S100A7/psoriasin expression in the human lung: unchanged in patients with COPD, but upregulated upon positive S. aureus detection
1 Division of Innate Immunity, Department of Immunology and Cell Biology, Research Center Borstel, Leibniz-Center for Medicine and Biosciences, Parkallee 1-40, 23845 Borstel, Germany
2 Division Clinical Infection Diseases, Department of Pneumology, Research Center Borstel, Leibniz-Center for Medicine and Biosciences, Parkallee 1-40, 23845 Borstel, Germany
3 Division of Clinical and Experimental Pathology, Department of Pneumology, Research Center Borstel, Leibniz-Center for Medicine and Biosciences, Parkallee 1-40, 23845 Borstel, Germany
4 Institute for Medical Microbiology and Virology, University Medical Center Eppendorf, Martinistrasse 52, 20246 Hamburg, Germany
5 IPM Institute for Immunology Clinical Pathology Molecular Medicine, Lademannbogen 61, 22339 Hamburg and Institute for Infection Medicine, University Medical Center Schleswig-Holstein Campus Kiel, Christian-Albrecht University of Kiel, Brunswiker Str. 4, 24105 Kiel, Germany
6 Department of Thoracic Surgery, Grosshansdorf Hospital, Wöhrendamm 80, 22927 Großhansdorf, Germany
BMC Pulmonary Medicine 2011, 11:10 doi:10.1186/1471-2466-11-10Published: 15 February 2011
Progressive airway inflammation and susceptibility to the airway colonisation and infection are characteristic for the pathophysiology of chronic obstructive pulmonary disease (COPD). Antimicrobial peptides (AMPs) are central to the function of the innate host immune response against microbial pathogens and are regulators of inflammation and immunity. S100A7/psoriasin, a recently described AMP, is an essential component of the human epithelia against invading pathogens and acts as an effector molecule of the host innate defence in the skin. We hypothesized that S100A7/psoriasin is involved in the airway mucosal immunity and differently regulated and expressed in the lung during progression of COPD.

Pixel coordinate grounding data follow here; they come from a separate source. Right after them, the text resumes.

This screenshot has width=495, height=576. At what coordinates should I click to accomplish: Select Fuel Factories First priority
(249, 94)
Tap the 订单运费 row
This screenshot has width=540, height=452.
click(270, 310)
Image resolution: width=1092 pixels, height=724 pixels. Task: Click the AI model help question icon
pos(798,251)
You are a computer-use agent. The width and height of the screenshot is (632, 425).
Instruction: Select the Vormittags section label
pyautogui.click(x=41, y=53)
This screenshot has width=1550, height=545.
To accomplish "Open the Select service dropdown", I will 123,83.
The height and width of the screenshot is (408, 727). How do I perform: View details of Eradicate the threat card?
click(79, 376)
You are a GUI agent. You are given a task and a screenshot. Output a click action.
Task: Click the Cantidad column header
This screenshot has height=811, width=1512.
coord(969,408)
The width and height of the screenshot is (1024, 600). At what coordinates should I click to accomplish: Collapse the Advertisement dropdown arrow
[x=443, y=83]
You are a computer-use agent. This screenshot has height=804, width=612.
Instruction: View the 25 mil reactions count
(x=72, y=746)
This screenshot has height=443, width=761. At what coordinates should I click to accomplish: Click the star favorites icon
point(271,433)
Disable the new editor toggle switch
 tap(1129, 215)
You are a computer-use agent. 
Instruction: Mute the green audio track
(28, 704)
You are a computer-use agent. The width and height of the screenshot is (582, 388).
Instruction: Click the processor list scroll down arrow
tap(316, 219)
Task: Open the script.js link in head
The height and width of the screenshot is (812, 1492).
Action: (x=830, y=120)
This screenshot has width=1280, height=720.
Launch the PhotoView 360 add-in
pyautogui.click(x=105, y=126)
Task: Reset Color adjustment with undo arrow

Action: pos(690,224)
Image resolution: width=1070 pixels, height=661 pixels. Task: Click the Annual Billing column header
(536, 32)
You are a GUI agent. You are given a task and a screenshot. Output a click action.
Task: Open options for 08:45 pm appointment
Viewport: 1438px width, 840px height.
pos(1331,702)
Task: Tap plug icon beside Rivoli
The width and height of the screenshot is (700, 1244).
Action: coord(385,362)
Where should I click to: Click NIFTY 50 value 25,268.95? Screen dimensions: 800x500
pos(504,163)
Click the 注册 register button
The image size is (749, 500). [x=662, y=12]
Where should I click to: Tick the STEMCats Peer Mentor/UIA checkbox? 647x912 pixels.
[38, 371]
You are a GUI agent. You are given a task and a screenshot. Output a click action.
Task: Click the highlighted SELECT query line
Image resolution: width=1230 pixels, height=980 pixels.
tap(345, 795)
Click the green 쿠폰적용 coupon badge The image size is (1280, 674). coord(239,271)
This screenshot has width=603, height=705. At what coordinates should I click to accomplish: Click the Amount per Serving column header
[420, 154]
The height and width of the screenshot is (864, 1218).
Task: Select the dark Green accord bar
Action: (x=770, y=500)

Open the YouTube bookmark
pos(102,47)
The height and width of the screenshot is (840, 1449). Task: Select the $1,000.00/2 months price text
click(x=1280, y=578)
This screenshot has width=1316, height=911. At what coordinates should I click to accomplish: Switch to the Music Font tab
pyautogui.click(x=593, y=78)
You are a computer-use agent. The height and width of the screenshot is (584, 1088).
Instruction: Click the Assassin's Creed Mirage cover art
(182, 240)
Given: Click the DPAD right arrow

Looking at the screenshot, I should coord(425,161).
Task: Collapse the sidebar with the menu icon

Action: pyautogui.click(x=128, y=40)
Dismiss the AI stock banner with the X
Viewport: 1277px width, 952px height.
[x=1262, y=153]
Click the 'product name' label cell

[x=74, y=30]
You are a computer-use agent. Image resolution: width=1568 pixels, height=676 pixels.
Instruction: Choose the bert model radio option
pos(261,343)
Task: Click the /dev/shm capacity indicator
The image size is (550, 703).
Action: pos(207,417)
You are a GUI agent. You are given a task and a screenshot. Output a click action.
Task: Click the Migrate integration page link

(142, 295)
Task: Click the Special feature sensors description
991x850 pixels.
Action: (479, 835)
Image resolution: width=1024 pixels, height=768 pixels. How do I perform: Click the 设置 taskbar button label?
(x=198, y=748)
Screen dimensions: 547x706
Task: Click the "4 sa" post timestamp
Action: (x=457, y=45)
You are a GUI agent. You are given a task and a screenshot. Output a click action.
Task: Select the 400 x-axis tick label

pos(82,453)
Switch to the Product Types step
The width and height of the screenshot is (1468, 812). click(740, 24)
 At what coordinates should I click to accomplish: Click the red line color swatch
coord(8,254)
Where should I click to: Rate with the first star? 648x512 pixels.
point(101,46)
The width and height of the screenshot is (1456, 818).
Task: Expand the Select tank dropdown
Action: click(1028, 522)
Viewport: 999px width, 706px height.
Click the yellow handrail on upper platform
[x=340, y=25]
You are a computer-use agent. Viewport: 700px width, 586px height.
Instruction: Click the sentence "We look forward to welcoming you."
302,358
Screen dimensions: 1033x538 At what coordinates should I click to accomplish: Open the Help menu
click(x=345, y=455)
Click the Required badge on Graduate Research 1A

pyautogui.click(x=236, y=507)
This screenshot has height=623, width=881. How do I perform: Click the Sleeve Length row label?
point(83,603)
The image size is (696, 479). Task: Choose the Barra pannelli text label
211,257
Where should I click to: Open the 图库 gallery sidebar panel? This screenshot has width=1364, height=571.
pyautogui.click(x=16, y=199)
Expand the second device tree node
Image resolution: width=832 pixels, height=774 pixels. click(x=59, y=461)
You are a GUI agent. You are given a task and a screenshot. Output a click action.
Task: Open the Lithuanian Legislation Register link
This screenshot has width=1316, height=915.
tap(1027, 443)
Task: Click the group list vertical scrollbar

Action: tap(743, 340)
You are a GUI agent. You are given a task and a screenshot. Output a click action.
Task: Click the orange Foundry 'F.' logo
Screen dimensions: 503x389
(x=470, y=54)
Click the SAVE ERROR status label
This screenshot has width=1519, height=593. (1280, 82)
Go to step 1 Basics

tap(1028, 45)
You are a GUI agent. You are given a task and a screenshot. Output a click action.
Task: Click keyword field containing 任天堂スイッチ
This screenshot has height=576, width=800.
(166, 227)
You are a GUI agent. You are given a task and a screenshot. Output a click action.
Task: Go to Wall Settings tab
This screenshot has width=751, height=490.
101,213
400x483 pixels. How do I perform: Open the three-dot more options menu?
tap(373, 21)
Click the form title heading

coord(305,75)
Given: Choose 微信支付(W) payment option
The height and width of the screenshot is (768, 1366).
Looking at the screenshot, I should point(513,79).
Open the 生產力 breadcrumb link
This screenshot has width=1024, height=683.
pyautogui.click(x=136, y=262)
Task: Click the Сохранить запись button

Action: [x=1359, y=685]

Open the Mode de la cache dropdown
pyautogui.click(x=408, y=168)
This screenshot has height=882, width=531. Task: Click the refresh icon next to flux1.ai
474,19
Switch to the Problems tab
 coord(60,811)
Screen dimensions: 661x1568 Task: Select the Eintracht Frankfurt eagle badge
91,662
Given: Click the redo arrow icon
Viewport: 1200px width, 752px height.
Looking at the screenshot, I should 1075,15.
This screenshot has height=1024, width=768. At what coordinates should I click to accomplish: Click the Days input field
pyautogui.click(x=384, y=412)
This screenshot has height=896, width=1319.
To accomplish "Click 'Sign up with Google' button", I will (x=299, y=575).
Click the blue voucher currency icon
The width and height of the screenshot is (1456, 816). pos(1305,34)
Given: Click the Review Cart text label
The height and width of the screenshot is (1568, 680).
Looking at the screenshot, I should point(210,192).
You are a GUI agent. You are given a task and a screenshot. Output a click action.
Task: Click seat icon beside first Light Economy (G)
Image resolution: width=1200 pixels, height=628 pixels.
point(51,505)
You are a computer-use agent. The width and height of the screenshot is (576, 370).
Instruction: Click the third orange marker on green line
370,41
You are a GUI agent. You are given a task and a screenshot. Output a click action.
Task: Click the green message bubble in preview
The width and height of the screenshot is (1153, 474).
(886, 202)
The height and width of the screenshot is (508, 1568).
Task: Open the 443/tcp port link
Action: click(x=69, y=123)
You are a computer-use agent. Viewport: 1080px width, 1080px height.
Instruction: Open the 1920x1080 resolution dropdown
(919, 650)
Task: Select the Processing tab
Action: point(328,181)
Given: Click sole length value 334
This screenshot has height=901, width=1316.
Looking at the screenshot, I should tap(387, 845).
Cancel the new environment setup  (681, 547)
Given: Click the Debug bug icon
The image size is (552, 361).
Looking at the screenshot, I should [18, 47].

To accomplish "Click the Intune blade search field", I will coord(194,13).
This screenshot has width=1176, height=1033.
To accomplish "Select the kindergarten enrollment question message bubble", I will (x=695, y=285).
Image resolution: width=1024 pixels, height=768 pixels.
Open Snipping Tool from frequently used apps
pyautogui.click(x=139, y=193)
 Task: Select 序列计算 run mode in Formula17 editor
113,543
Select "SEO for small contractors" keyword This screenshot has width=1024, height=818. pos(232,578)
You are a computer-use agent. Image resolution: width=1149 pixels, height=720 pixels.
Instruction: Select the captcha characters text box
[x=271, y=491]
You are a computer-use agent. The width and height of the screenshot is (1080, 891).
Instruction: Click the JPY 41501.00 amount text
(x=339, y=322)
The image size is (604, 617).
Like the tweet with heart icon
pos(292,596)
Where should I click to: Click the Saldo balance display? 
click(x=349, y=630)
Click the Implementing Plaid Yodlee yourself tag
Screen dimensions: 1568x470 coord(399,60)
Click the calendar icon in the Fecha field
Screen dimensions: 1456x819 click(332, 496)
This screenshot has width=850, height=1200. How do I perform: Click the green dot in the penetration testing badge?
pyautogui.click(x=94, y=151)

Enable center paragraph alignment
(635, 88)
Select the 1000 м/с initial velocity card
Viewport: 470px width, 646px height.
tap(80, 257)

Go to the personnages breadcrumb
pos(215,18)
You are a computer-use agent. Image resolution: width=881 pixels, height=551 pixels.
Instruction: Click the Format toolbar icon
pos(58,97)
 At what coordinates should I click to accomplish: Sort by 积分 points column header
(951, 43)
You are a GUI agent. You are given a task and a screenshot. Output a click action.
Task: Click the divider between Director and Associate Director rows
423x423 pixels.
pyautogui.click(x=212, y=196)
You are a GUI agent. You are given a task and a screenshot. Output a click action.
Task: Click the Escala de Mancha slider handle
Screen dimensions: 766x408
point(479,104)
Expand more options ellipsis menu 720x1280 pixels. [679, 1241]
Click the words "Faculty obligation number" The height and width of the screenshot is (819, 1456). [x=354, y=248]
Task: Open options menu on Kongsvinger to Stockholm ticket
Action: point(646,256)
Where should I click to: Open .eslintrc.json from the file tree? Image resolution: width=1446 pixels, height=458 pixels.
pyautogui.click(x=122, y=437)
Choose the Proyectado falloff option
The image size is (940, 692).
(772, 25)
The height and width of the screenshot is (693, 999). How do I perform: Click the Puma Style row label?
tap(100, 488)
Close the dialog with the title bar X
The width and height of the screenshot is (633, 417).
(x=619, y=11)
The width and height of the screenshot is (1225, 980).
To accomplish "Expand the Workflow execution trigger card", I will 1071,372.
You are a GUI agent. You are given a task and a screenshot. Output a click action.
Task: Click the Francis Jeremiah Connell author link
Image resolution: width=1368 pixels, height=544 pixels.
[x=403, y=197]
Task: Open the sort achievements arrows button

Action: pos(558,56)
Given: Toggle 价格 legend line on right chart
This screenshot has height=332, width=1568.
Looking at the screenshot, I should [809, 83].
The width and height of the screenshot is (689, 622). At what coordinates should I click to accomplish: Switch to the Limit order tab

S100A7/psoriasin gene expression was assessed in bronchial biopsies and bronchoalveolar lavage (BAL) fluid cells of healthy controls and COPD patients. Using confocal microscopy and immunohistochemistry, the protein expression of S100A7/psoriasin was investigated.
Here, we report that S100A7/psoriasin, the major antimicrobial peptide of the human skin, is constitutively expressed in perinuclear granules of human bronchial epithelial cells and alveolar macrophages. Whereas typical activators of the innate immune response like TLR ligands and cytokines induced the upregulation of CXCL-8 mRNA and release of CXCL-8 by epithelial cells, S100A7/psoriasin mRNA expression was not modulated. To investigate a potential association of S100A7/psoriasin with COPD, S100A7/psoriasin mRNA expression was assessed in bronchial biopsies and BAL fluid cells of patients at different stages of COPD and controls. Overall, 10 healthy individuals and 34 COPD patients were enrolled in this study. We found an association of S100A7/psoriasin mRNA expression with bacterial detection in the tracheobronchial system (p = 0.0304), which was the strongest in individuals positive for with S. aureus (p = 0.0005). However, S100A7/psoriasin mRNA expression was not altered during the progression of COPD.
S100A7/psoriasin gene expression is unchanged in the airways during COPD. The newly identified association of S100A7/psoriasin with S. aureus may provide new insights into the antimicrobial defence response of the human airways, leading to the induction of S100A7/psoriasin upon microbial challenge.